Known to Moroccans as “the bride of the north”, Tangier is a charming city in northern Morocco. On top of a hill overlooking the port and the Strait of Gibraltar, it is best known for its fascinating beaches, magical, historical places, and very welcoming inhabitants. These claims to fame were apparently not enough for some residents of Tangier though, who decided to add a few more reasons to love their city.
Last year, in 2016, residents of some of the oldest and most famous neighbourhoods launched an initiative that gradually spread to other districts and ultimately turned the entire city into a breath-taking verdant garden. With its narrow, winding alleyways, the historical old town of Tangier has traditionally had few green spaces.
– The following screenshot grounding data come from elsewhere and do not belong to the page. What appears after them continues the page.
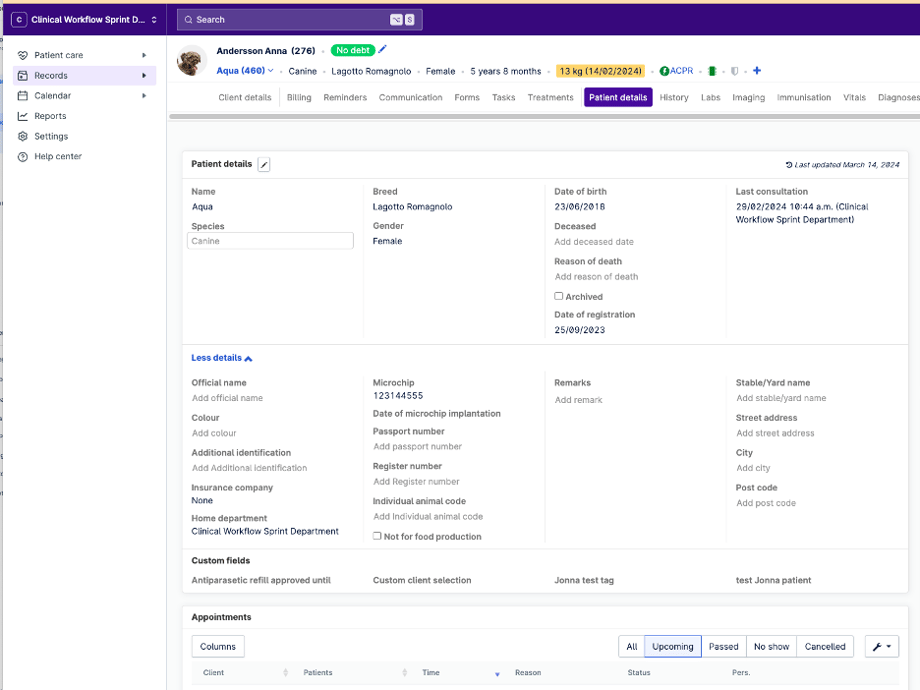
Task: Select the Upcoming appointments filter
Action: (672, 647)
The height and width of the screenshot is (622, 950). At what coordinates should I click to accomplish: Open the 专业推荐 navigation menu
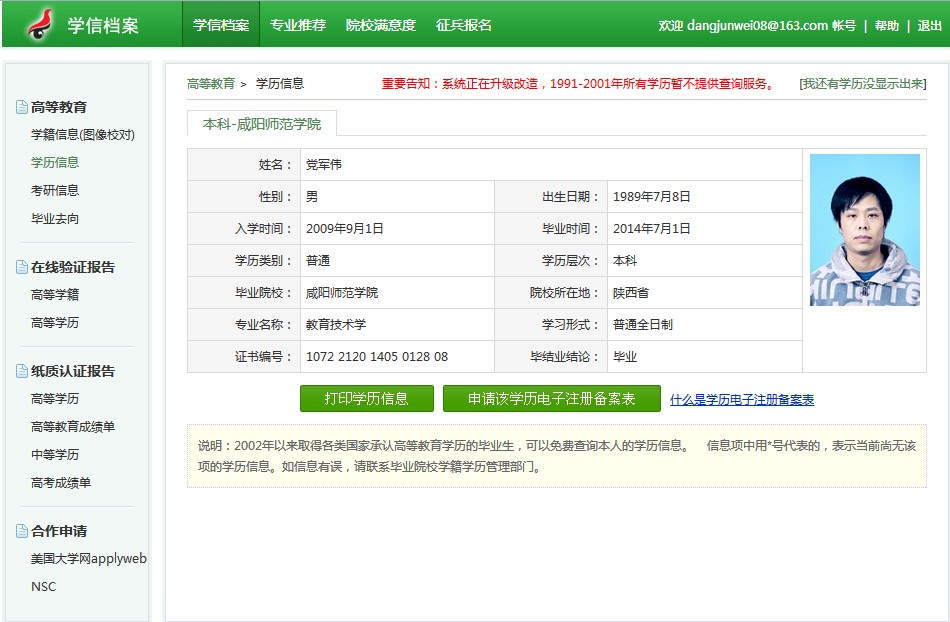tap(298, 25)
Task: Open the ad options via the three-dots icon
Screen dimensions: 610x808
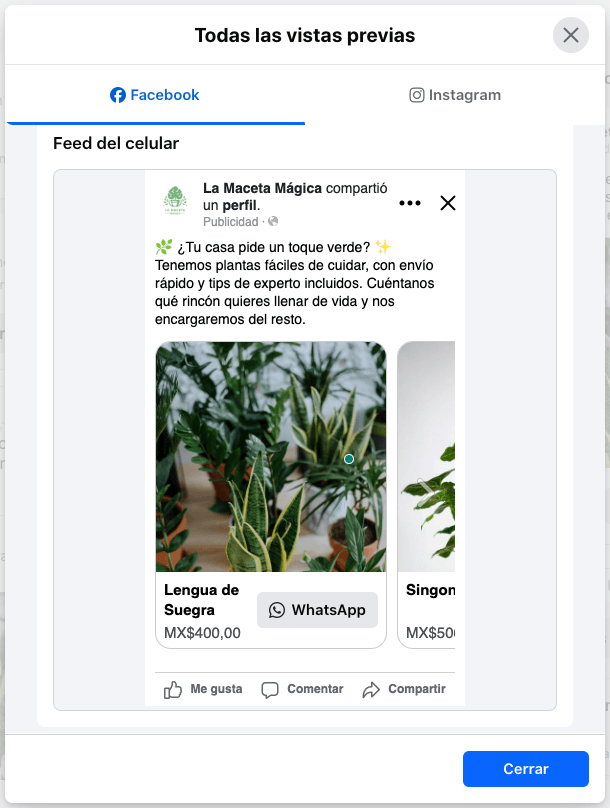Action: click(x=410, y=202)
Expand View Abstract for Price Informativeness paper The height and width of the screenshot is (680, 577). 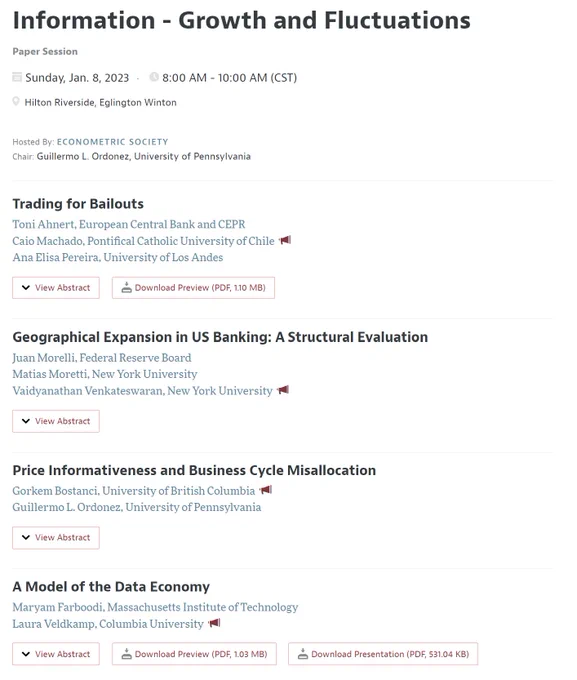point(56,537)
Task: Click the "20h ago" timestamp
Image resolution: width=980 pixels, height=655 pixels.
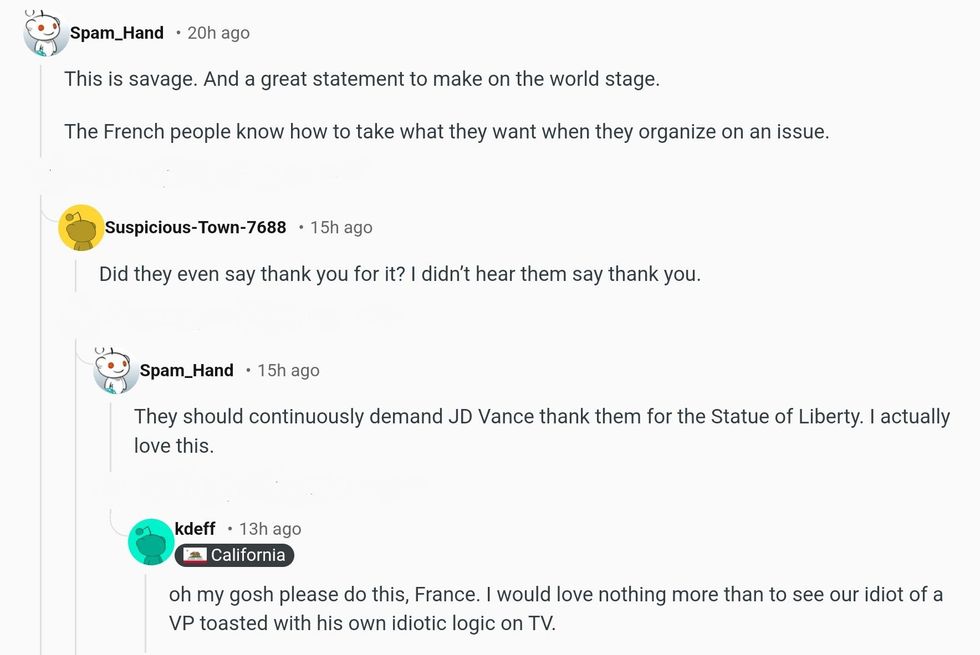Action: click(218, 33)
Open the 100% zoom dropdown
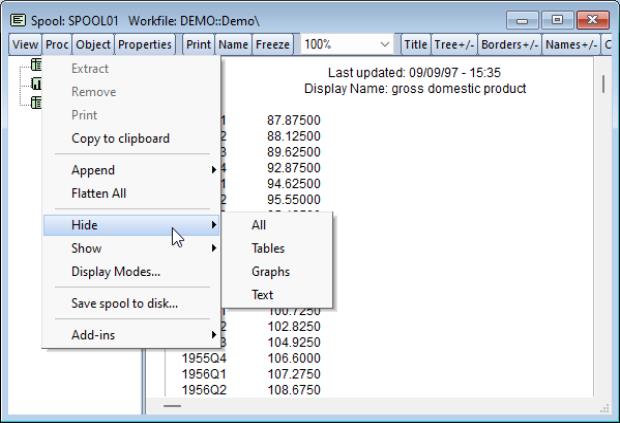Screen dimensions: 620x423 pyautogui.click(x=385, y=44)
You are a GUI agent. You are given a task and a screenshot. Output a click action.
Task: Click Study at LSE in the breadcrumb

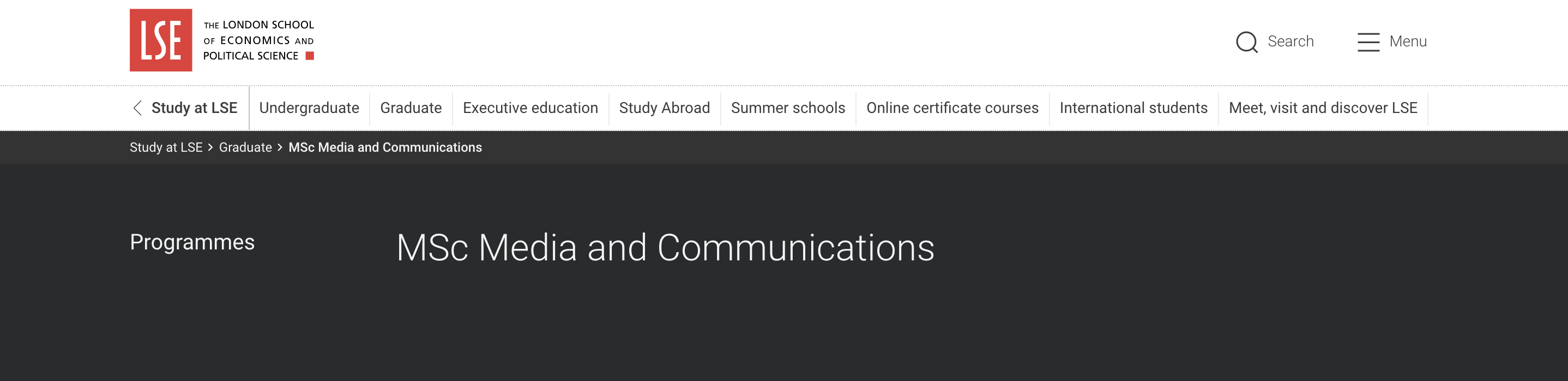pyautogui.click(x=166, y=147)
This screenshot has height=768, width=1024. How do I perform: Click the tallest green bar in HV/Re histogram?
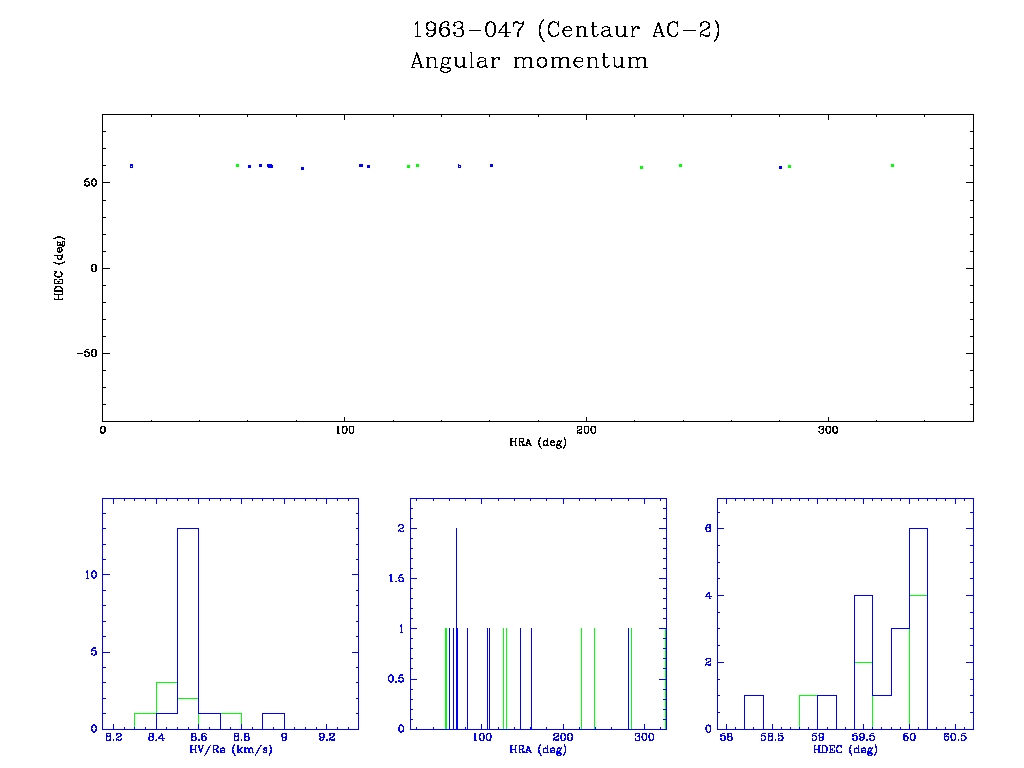(166, 705)
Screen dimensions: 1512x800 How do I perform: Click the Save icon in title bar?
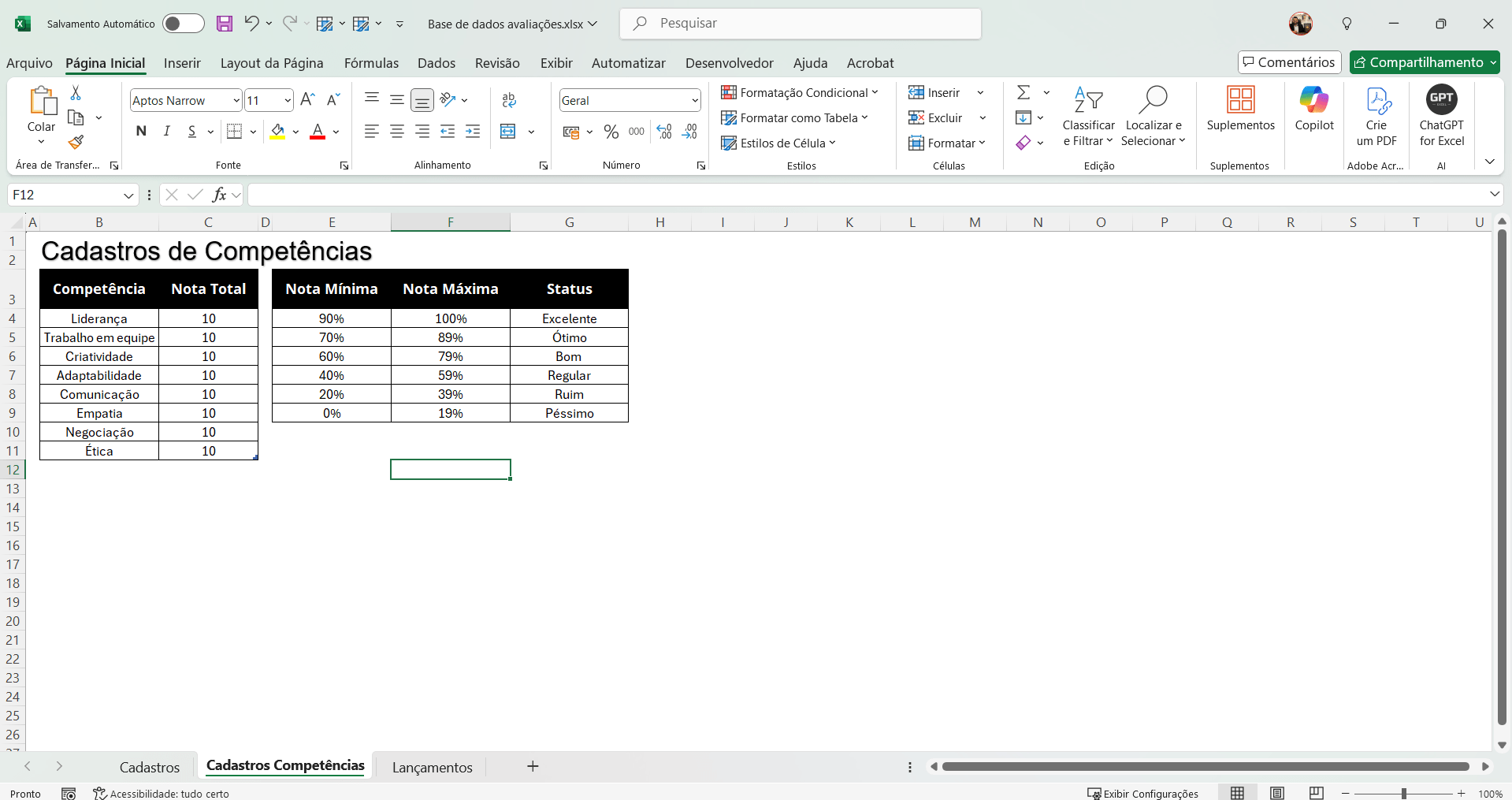tap(225, 24)
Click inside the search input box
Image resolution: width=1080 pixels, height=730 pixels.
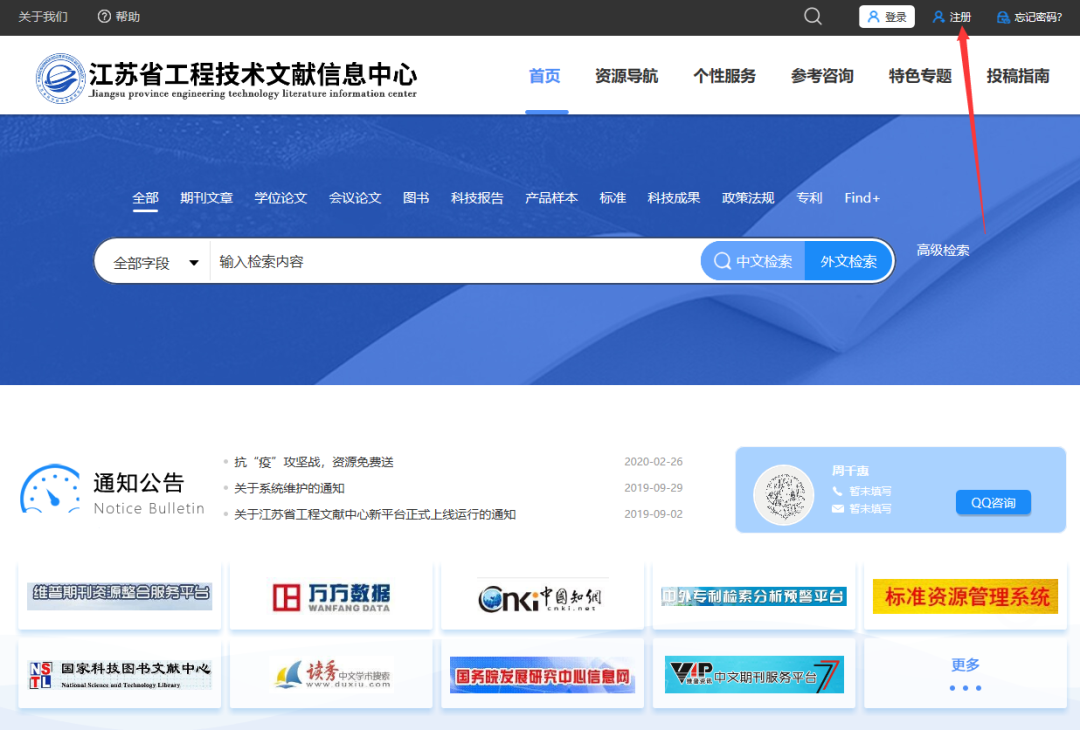[x=430, y=260]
Today though, pots of flowers decorate the streets, while colourful facades and wonderful paintings brighten up houses and walls.
It all started in a small quarter – in Al Atlas street in Souani – whose inhabitants wanted to take better care of their space. They were inspired to add more life to the streets by painting murals and adding colourful plants. It turned out so well, soon people from other quarters joined in and began transforming their spaces using very simple means to great effect.
“In the beginning, my brother designed a vision of the neighbourhood using Photoshop to show what it would look like if we added some paintings and flowers,” one of the initiators of the initiative recalls. “The idea was enthusiastically welcomed by the neighbours and they decided to make it a reality.” No political parties or associations were involved, and residents even funded the initiative themselves. “To finance it, we created a fund where everyone could voluntarily contribute a small amount of money, however much they could afford.”
As the idea was implemented in almost every neighbourhood of the city, it captured the attention of the press and social media. Four neighbourhoods have even won the “Grand prix Ibn Batouta des initiatives environnementales” (Ibn Batouta Award for Environmental Initiatives) from Morocco’s Observatory for Environmental and Historical Monuments, and Tangier itself was nominated the cleanest city in northern Morocco by the same institution. Now its residents have even more pride in their lovely city.